There is also deep anguish that locals are not getting employed in various projects implemented in the region. Reportedly, there is an opinion that the Chinese firms developing the port have deployed a large number of personnel from outside Gwadar. Therefore, protestors demanded better employment opportunities for the locals. On December 16, after more than a month of protests, the residents of Gwadar called off their sit-ins after the government reportedly accepted all demands. However, even though large scale infrastructure projects such as ports, airports and stadiums are getting operationalised in Gwadar, issues surrounding basic amenities such as drinking water haven’t received adequate attention.
These protests suggest that there is a lack of confidence that the China Pakistan Economic Corridor (CPEC) projects will deliver positive economic outcomes. As Maulana Hidayat, one of the protest movement leaders noted, “when the Gwadar port has brought no prosperity to those living in its vicinity, what good can it do for the people in the rest of the country?”
Chinese investments in Africa have been under the scanner in the recent past. Towards the end of November, there were reports that China may soon take control of Entebbe International Airport in Uganda. Such speculation reportedly stemmed from a parliamentary probe report which noted that the provisions pertaining to a loan taken from China enable attachment of government assets. However, the Ugandan government officials and the Chinese Embassy in Uganda quickly refuted the allegations. Even before the controversy could subside, the financial commitments made by Beijing at the Eighth Ministerial Conference of the Forum on China-Africa Cooperation (FOCAC) generated further discussion. There were reports suggesting that China proposed reducing its investments in Africa. Sun Yun reflecting on the FOCAC deliberations noted that “the amount of financial commitment, the number of promised projects and opportunities, and the relatively thin content of the action items together illustrate China’s cutback of activities on the African continent.”

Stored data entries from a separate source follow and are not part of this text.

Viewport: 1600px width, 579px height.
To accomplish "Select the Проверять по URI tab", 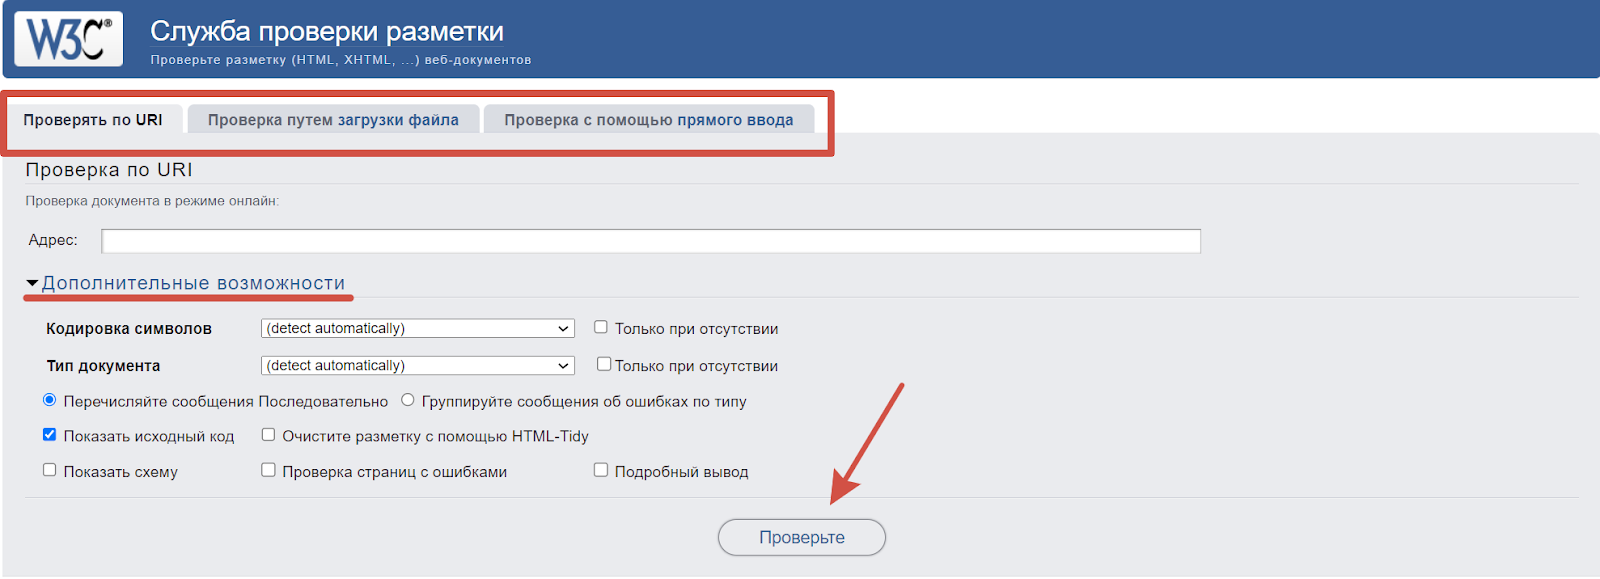I will pos(93,120).
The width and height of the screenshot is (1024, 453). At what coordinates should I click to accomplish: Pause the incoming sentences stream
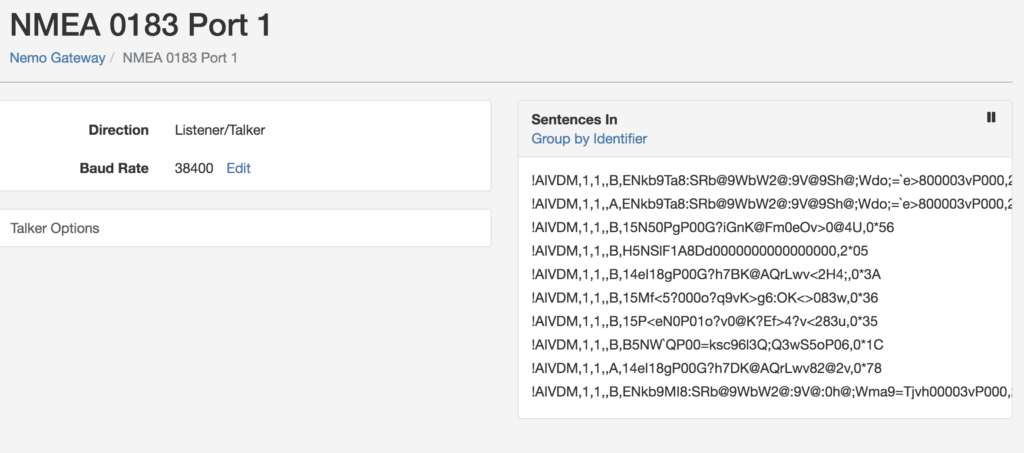(991, 117)
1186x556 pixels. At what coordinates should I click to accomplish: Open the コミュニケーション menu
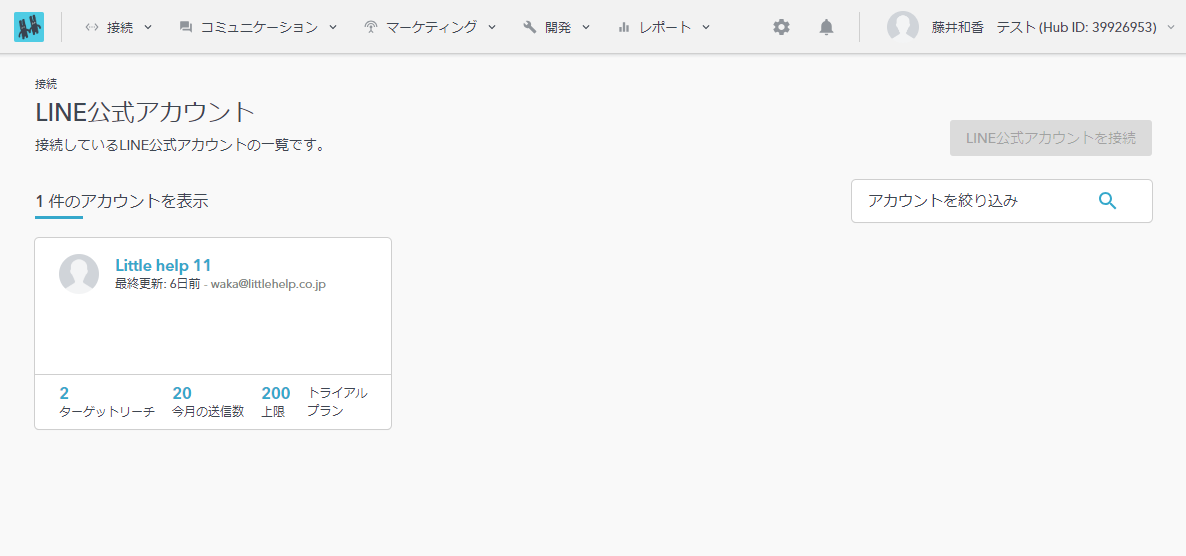259,27
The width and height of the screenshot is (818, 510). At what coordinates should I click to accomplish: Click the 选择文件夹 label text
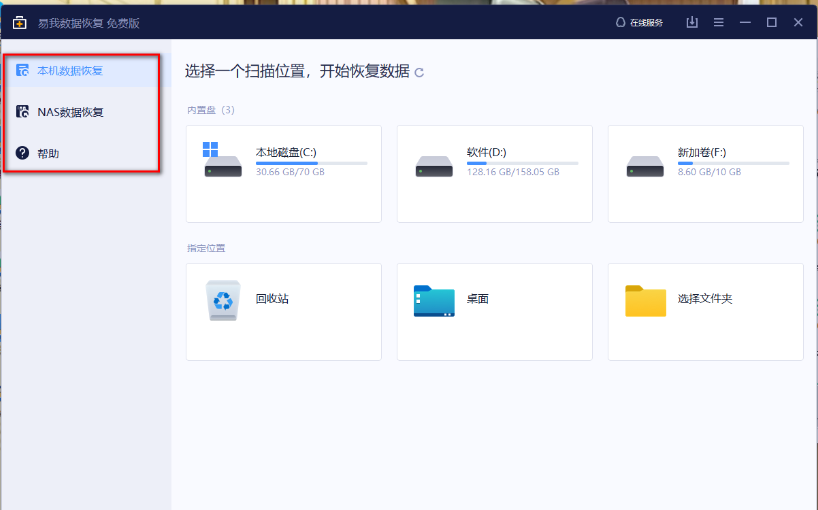pos(705,299)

In a tragic development, towards the end of November, five Chinese nationals were kidnapped in the Democratic Republic of Congo (DRC). The kidnapping threw a spotlight on Chinese mining activities and their interactions with local authorities as well as populations. According to a South China Morning Post report, “in August, South Kivu authorities suspended the work of half a dozen Chinese-financed companies after residents accused them of mining for gold without permission wrecking the environment”. It is possible to argue that China is likely to run into a few law-and-order issues given the large-scale investments across the African continent.

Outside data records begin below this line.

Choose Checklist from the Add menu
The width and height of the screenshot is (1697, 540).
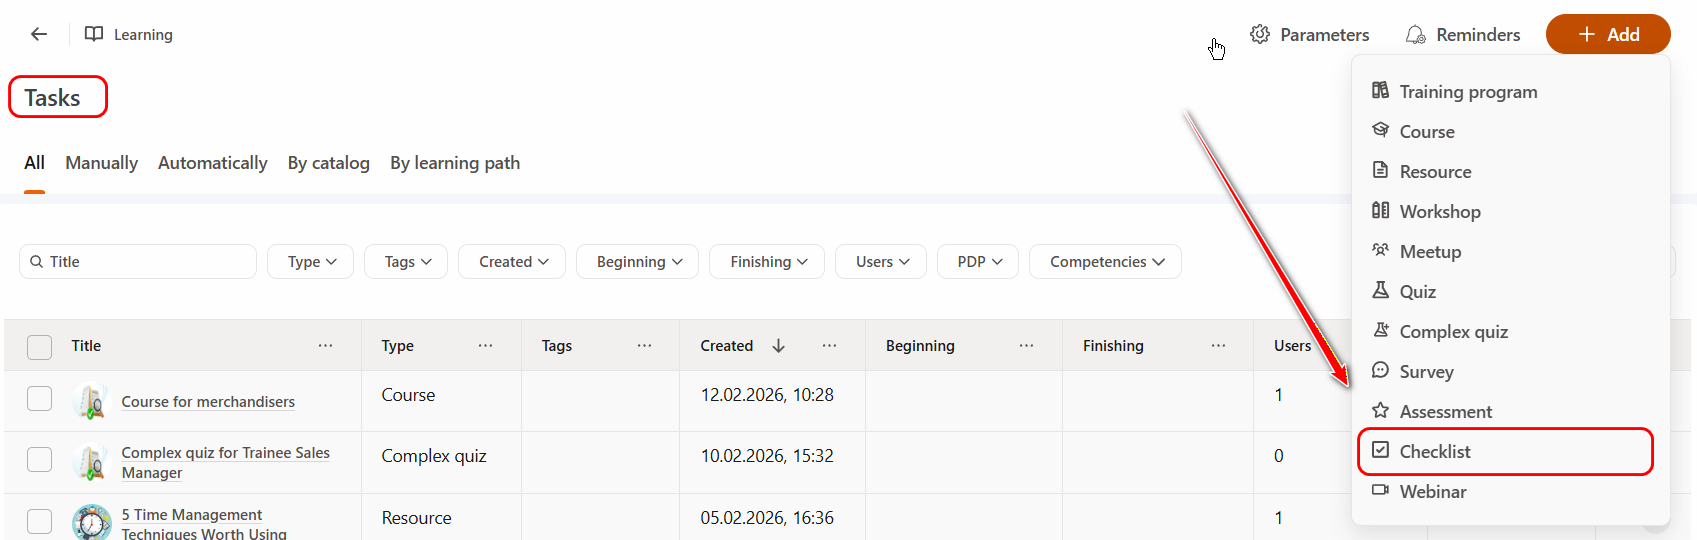click(1434, 452)
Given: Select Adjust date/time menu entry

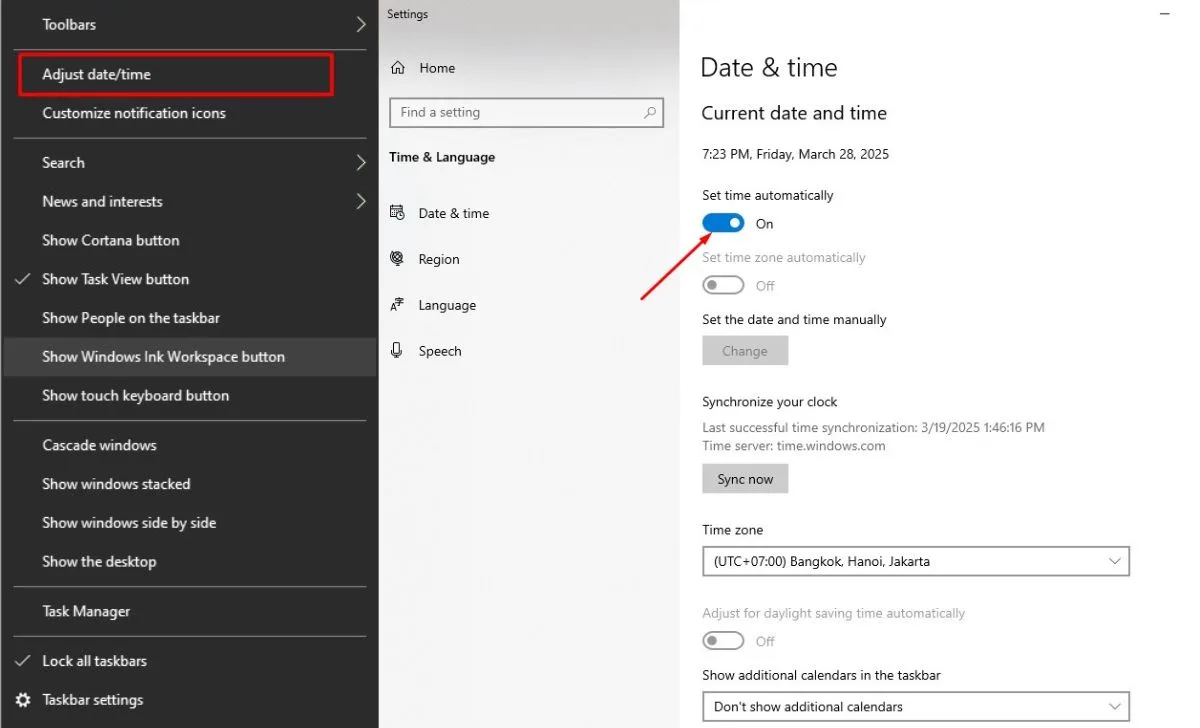Looking at the screenshot, I should point(97,75).
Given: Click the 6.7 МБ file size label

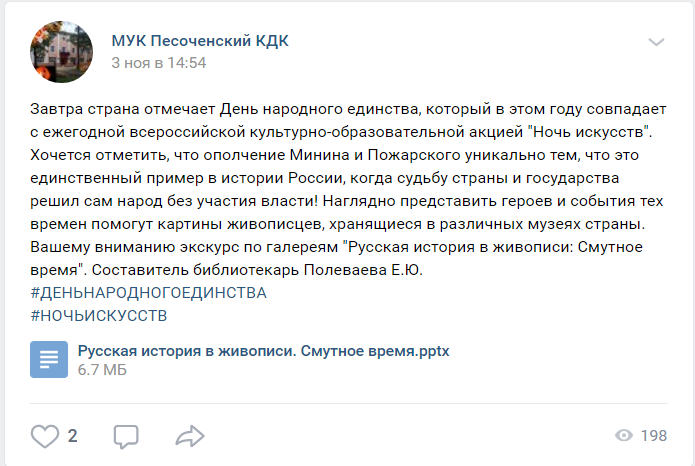Looking at the screenshot, I should [102, 370].
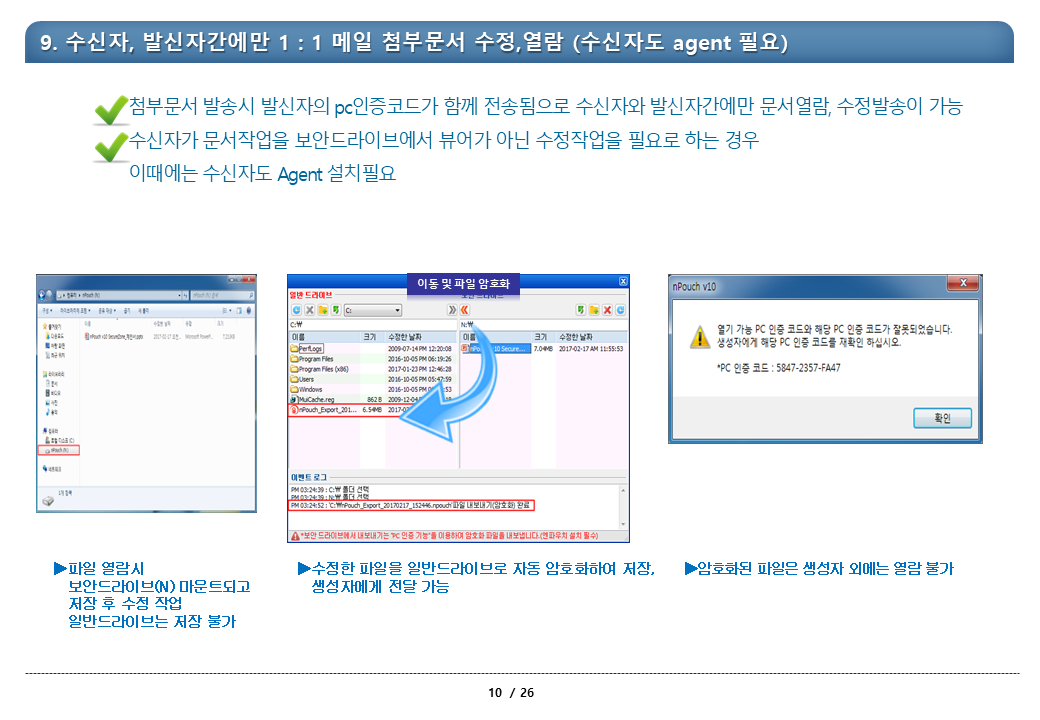This screenshot has height=720, width=1040.
Task: Click the right pane refresh icon
Action: pos(621,311)
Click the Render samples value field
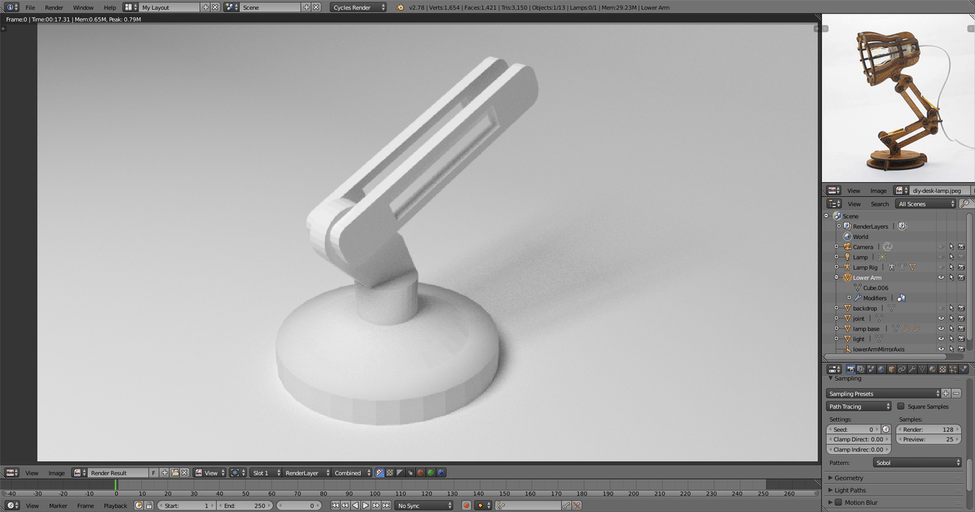 click(x=929, y=429)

However, as researchers from UNU-MERIT, Harvard University, and ETH Zurich argue, “regions [in Africa] hosting Chinese-led projects are more likely to experience protests”. They contend that “lack of transparency in loan conditions” makes “Chinese finance… prone to being used by local elites,” which may engender protests by locals.
Since the end of November, there have been ongoing protests in the Solomon Islands, in which large parts of the Chinatown District in the island’s capital Honiara has been subjected to arson and at least three people have been killed. The protests are directly related to Prime Minister Manasseh Sogavare’s decision in September 2019 to establish diplomatic relations with China instead of Taiwan. Around the same time, a few senior politicians had published a letter stating the long- term interests of the Islands “in terms of our development aspirations, as well as respect for democratic principles, human rights, the rule of law, human dignity, and mutual respect — lie with Taiwan, not the PRC [People’s Republic of China].” The interethnic tensions are also getting reflected in the foreign policy, with people from Malaita Island preferring to maintain a closer relationship with Taiwan and the United States. The protests led to Australia dispatching a contingent of police and military officers to improve the law and order situation in the Solomon Islands. Similar protests in Honiara had taken place in 2006 when rioters burned Chinese-owned businesses over allegations that Beijing had provided financial assistance to the then newly- elected prime minister.
In little over a month, Chinese investments and policies have generated protests in three different regions – in Asia, Africa, and Oceania. This has added to the numerous protests against Chinese projects and activities in other regions such as Southeast Asia and the Pacific Islands (see table).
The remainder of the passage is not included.